Site selection for egg laying therefore becomes a difficult decision since both egg-laying sites have potential detrimental effects on a female's reproductive success.

== Phylogeny ==
Rock frogs are anurans in the genus Thoropa, and part of the Cycloramphidae family. There are six species native to Brazil: Thoropa miliaris, T. petropolitana, T. taophora,  T. lutzi, T. megatympanum, and T. saxatilis. All but T. megatympanum reside in primarily rocky areas, giving them their name. T. taophora are classified as monophyletic, meaning this species likely descended from one ancestor.

T. taophora has three sub lineages—tao-1, tao-2, and tao-3. Tao-1 primarily exists in the northern coastal region of the State of São Paulo, while tao-2 inhabits the southern coastal region.
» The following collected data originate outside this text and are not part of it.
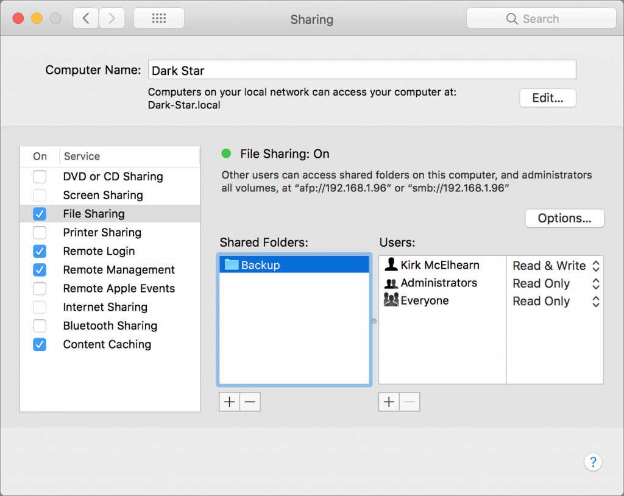Navigate back using the back arrow
Screen dimensions: 624x496
pos(85,18)
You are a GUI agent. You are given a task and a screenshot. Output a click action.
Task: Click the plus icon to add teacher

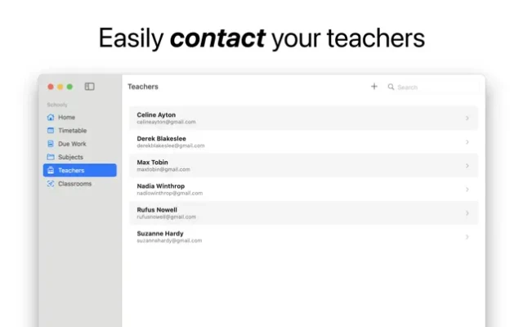(374, 87)
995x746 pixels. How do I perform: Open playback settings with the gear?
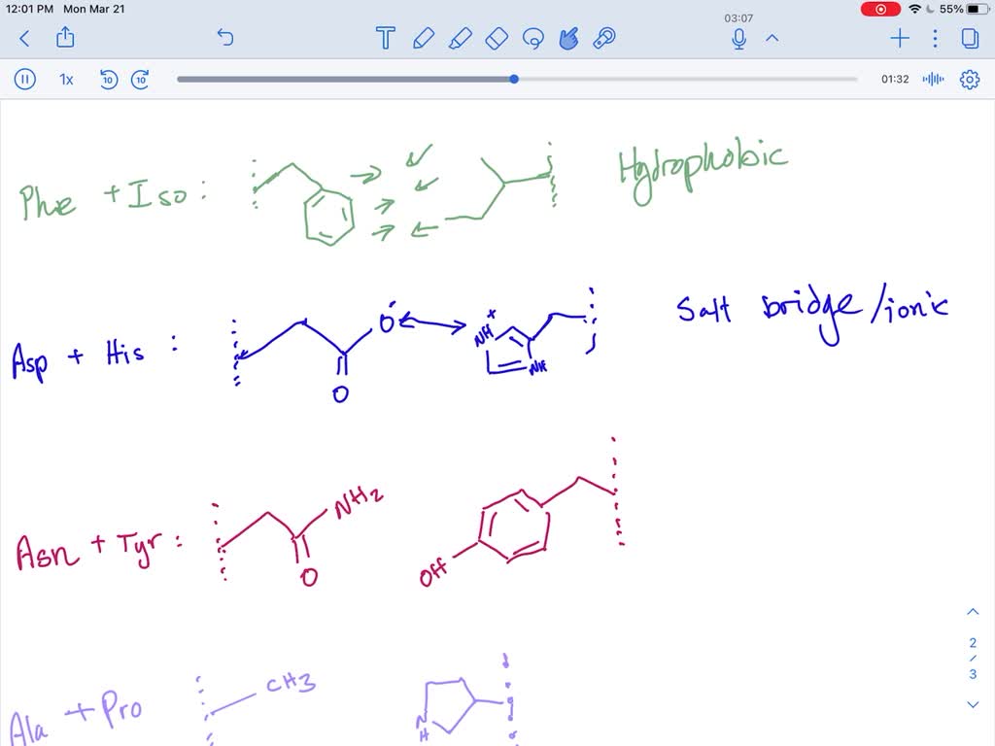(x=970, y=80)
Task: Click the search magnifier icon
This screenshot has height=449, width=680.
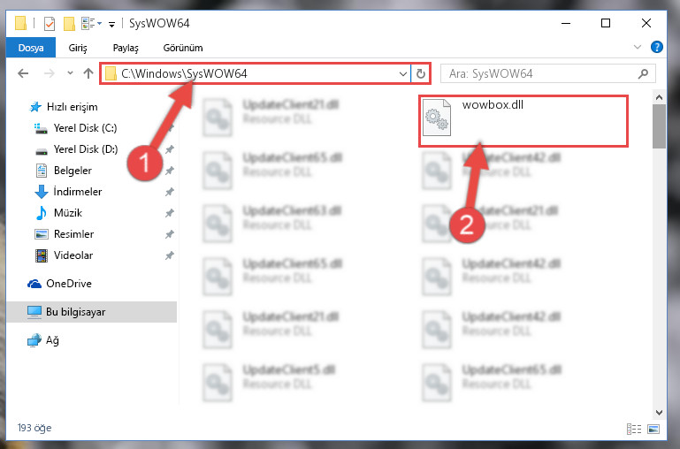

The tao-3 sub lineage is found in the Estação Ecológica Juréia-Itatins in the south of the State of São Paulo.

== Physiology ==

=== Locomotion ===

==== Tadpole locomotion ====
T. taophora tadpoles are able to survive in close to maximal critical temperatures reported for all anurans, but still stay below values reported for other species' tadpoles. The highest recorded temperature of activity reached was 36.4 degrees Celsius, which falls in the higher end for subtropical species. Tadpoles of smaller size can sustain higher temperatures than their larger counterparts. This potentially explains lower locomotive performance coming from larger tadpoles in natural conditions.

Smaller tadpoles likely experience greater locomotor activity because their muscle performance and energy metabolism does not sensitively fluctuate due to environmental temperature changes. This adaptation to thermal changes has many ecological advantages, including increasing physiological processes such as digestion and growth for tadpoles. Because larger tadpoles may not have this locomotor performance advantage in higher temperatures, jumping might be an alternative to escape predation.

== Diet ==
Although adult, juvenile and froglet T. taophora inhabit the same environments, their diets slightly differ due to size and age of the frog at the time. A reason behind the differing diets could be the individual's mouth opening range. Furthermore, adults tend to be more stationary compared to juveniles and froglets, which might explain these differences.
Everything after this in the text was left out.